My brother is dead. There’s no use beating around the bush about it. There’s nothing lyrical or magical in being dead. I have faith that God does as he wishes with us when we have marked our time on this planet. I leave the mysteries of what follows life to the moment my life ceases. I hold out hope for something amazing. I don’t demand it. I have something amazing enough to occupy my time for now and I do not want to think beyond the gift of life if I can do otherwise. I hope it is well with my brother. But what I celebrate of him is of the time he was alive.

My brother, Sonny, was a couple of years older than me but we were close to one another in size and people often were not sure which of us was the older of the two. We matured at different rates, both physically and emotionally. We suffered and achieved in uneven measure as we moved through our neighborhoods and schools. Sometimes I lost sight of who was first born and took for myself some of the birthrights of my brother. I was vain enough, and our family had enough turmoil at times, to make such things possible. They seemed relatively minor at the time but I will never fully recover from the scars from the gashes of my conscience upon his death when I realized how I had felt about myself and my brother. I know it is safe to say that he was my best friend and that I loved him dearly. But I also know that it is safe to say that, as the second born, I had the advantage of watching him struggle. I saw him struggle with his relationship with our father. I saw him struggle with peers and school. I watched and I learned and, in many cases, I avoided the suffering that Sonny endured. And, I am ashamed to acknowledge, I began to believe that my smoother path was indicative of some inherent virtue. I began to think I had something that Sonny didn’t have. I don’t think I ever made an overt statement and I know Sonny never let on that my attitude was so repugnant. But it was real. When he died, the realization of how I had felt about him crushed me. It took a long time to understand that, although not perfect by a country mile, Sonny was the most normal person in my family. He lived right up until he died. March 3, 1981.

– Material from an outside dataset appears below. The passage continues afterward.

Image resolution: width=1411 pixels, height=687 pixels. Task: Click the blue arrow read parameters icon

He was on the USS Belleau Wood, steaming towards the Philippines, south of Guam, tethered in the back of a helicopter, moving around, working and making a difference in his world when the ship rolled and the wind blew and the blades ripped into the catwalk and the ocean took him without a trace. My brother left me in the dust with his work ethic. He was a full grown man when he was on the clock. On his own time, he was a child of wonder and slipped easily into his timeless imagination. He was securely tethered when he died, both to the casket like hold of a marine helicopter and to the points of his life that grounded him in this world. But make no mistake, all but one tether was long and, in the end, all allowed him to soar. I’m sure, in the flash of a few moments, there was recognition, denial, terror, acknowledgment, panic, pain, and release. I can only take comfort in the fact that it was over before I knew about it. I have never suffered in that moment with him because I know he would not want me there. He was my big brother. He looked out for me when he could. His remains lie buried in the dark depths of the Pacific Ocean. Yet I take comfort that, before the wreckage could come to rest, my brother was soaring, un-tethered.

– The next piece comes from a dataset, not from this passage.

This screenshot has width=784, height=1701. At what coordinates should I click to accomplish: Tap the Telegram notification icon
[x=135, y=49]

I can see him beyond the rainclouds that he used to point to when he declared the need to bag his papers when the rest of us boys would bet on sunshine in order to avoid the extra time, effort, and expense of bagging. He wasn’t a pessimist. Sonny wanted to make sure his customers got a dry paper. We teased him and called him “Chief Rain Cloud”. Ironic, since it was the rest of us who were doing the dancing and hoping. Sonny just bagged ‘em and delivered ‘em, come what may. His customers loved him. It took me decades to match his work ethic, his desire and willingness to deliver beyond what was required. I struggle to match his desire and willingness to live, loosely tethered and soaring. I aspire still and always to be like my brother, Chief Rain Cloud, come what may.